Crohn’s disease and ulcerative colitis are driven by both common and distinct underlying mechanisms of pathobiology. Both diseases, exhibit heterogeneity underscored by the variable clinical responses to therapeutic interventions. We aimed to identify disease-driving pathways and classify individuals into subpopulations that differ in their pathobiology and response to treatment. We applied hierarchical clustering of enrichment scores derived from gene set variation analysis of signatures representative of various immunological processes and activated cell types, to a colonic biopsy dataset that included healthy volunteers, Crohn’s disease and ulcerative colitis patients. Patient stratification at baseline or after anti-TNF treatment in clinical responders and non-responders was queried.
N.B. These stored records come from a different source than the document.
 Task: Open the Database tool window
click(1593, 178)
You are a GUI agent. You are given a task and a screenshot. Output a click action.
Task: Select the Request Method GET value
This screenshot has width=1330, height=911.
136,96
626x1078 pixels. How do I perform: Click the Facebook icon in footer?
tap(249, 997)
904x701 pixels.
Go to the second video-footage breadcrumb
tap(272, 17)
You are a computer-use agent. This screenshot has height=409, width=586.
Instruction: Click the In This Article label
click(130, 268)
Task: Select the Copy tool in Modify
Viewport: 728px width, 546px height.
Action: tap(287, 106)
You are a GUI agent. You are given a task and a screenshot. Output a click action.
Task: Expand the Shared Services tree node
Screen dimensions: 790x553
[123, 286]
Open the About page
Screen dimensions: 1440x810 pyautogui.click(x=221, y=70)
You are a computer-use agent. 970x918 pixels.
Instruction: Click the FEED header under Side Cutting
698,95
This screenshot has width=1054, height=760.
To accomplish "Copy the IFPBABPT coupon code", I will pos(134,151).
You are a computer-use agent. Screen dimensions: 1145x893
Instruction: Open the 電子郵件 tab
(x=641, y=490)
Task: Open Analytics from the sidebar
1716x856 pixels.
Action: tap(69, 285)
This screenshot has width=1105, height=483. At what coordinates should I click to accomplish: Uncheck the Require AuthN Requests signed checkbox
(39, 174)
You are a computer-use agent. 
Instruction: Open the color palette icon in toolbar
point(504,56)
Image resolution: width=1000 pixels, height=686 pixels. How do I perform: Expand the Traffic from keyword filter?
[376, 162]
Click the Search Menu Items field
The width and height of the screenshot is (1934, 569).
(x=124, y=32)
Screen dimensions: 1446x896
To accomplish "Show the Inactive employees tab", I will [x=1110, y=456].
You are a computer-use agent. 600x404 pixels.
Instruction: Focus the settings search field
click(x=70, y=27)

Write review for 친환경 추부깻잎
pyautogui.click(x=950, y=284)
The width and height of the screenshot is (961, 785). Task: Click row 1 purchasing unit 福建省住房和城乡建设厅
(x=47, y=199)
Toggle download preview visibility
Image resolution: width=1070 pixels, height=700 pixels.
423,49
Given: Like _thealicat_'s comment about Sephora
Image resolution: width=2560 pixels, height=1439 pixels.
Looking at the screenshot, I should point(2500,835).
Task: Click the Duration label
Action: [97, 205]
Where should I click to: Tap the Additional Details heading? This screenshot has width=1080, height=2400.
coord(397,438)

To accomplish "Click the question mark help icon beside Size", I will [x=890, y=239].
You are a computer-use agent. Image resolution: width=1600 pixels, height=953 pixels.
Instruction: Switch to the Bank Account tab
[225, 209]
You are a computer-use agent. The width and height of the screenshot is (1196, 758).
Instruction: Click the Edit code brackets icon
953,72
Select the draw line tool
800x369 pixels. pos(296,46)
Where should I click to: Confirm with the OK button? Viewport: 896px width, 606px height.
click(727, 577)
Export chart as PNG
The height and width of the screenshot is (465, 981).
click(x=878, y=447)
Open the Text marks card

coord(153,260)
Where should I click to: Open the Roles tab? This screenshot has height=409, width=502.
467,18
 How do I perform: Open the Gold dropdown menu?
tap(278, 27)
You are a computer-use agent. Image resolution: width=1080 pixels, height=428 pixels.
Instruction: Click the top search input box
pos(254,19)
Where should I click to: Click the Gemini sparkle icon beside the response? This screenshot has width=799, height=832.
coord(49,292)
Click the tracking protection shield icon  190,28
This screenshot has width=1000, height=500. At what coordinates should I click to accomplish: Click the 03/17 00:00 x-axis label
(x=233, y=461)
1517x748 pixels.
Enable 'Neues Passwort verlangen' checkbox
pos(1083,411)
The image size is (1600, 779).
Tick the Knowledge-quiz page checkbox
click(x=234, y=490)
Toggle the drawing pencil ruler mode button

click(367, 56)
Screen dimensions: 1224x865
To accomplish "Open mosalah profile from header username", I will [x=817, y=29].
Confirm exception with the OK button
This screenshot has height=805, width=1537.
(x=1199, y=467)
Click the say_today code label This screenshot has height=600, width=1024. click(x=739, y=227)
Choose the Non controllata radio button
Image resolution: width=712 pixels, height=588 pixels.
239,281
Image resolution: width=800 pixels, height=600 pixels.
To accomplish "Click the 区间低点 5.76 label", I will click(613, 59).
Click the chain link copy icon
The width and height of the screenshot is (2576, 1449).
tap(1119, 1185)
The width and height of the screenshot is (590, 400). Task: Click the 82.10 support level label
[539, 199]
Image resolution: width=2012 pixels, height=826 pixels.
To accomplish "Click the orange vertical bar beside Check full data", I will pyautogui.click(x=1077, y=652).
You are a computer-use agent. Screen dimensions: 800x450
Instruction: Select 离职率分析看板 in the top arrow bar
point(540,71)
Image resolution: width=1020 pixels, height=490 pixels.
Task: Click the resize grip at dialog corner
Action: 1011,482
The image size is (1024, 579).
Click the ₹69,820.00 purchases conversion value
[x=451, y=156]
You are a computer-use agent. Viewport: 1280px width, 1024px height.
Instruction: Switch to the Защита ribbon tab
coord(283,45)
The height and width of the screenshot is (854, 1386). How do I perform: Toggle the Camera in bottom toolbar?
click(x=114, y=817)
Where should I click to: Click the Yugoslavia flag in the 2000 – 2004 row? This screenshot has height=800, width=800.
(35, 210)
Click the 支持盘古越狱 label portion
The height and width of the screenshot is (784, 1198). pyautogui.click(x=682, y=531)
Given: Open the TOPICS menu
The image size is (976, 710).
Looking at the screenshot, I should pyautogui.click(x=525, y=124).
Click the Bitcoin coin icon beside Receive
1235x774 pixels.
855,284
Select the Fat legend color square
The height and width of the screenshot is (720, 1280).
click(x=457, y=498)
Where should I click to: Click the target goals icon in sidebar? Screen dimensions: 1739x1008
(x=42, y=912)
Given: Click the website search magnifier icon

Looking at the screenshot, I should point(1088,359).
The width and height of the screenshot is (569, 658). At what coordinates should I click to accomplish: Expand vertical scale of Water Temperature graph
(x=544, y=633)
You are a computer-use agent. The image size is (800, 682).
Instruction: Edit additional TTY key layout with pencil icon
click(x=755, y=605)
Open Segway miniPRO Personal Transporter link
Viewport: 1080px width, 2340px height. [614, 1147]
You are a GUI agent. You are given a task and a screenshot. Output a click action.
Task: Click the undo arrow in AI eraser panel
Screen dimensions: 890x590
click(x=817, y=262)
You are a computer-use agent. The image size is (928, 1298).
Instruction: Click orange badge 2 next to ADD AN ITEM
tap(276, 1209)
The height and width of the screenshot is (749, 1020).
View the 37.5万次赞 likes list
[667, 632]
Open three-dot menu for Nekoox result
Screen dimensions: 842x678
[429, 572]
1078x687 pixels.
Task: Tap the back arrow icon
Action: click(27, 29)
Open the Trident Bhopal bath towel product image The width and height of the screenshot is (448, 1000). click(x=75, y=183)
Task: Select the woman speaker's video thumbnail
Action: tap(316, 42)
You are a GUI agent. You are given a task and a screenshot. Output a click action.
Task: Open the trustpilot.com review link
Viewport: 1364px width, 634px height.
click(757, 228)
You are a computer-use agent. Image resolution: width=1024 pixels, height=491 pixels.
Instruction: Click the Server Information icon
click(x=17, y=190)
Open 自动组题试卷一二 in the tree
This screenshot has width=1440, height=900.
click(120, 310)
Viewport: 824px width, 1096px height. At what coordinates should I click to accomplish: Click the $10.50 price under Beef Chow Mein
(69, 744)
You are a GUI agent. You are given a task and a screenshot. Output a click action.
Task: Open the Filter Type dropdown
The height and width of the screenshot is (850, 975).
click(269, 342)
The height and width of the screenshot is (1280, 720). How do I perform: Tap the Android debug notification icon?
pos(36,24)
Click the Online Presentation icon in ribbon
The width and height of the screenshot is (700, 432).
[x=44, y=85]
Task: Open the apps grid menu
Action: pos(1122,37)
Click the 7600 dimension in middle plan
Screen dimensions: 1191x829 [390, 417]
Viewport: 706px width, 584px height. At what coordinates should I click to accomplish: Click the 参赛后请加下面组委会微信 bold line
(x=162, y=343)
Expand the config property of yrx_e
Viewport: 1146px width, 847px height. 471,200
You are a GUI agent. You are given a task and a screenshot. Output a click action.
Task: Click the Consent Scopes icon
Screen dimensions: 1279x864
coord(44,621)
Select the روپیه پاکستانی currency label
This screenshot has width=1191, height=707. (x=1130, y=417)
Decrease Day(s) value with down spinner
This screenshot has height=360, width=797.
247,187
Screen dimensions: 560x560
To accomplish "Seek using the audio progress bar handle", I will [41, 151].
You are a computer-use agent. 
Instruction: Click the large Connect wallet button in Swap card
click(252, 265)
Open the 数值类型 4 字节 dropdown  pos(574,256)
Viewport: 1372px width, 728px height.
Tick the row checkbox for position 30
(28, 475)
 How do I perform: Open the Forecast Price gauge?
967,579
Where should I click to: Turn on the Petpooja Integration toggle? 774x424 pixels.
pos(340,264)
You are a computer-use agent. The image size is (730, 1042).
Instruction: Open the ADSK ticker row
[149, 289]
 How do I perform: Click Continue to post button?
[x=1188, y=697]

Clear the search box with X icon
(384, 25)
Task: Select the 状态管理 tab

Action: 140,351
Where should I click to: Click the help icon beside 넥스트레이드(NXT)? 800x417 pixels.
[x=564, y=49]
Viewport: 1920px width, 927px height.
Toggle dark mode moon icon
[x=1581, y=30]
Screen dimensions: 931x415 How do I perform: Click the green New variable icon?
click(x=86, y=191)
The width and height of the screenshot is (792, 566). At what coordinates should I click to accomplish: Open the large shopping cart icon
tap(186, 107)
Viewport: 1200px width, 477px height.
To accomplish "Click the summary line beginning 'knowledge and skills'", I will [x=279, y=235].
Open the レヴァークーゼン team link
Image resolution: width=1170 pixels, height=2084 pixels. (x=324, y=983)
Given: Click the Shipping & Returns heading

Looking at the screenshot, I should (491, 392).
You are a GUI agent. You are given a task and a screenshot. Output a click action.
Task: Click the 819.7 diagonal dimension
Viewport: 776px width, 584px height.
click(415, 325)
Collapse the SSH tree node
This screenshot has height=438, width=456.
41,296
Signatures with significantly different enrichment scores were identified using a general linear model. Comparisons to healthy controls were made at baseline in all participants and then separately in responders and non-responders. Fifty-nine percent of the signatures were commonly enriched in both conditions at baseline, supporting the notion of a disease continuum within ulcerative colitis and Crohn’s disease. Signatures included T cells, macrophages, neutrophil activation and poly:IC signatures, representing acute inflammation and a complex mix of potential disease-driving biology. Collectively, identification of significantly enriched signatures allowed establishment of an inflammatory bowel disease molecular activity score which uses biopsy transcriptomics as a surrogate marker to accurately track disease severity. This score separated diseased from healthy samples, enabled discrimination of clinical responders and non-responders at baseline with 100% specificity and 78.8% sensitivity, and was validated in an independent data set that showed comparable classification. Comparing responders and non-responders separately at baseline to controls, 43% and 70% of signatures were enriched, respectively, suggesting greater molecular dysregulation in TNF non-responders at baseline. This methodological approach could facilitate better targeted design of clinical studies to test therapeutics, concentrating on patient subsets sharing similar underlying pathobiology, therefore increasing the likelihood of clinical response.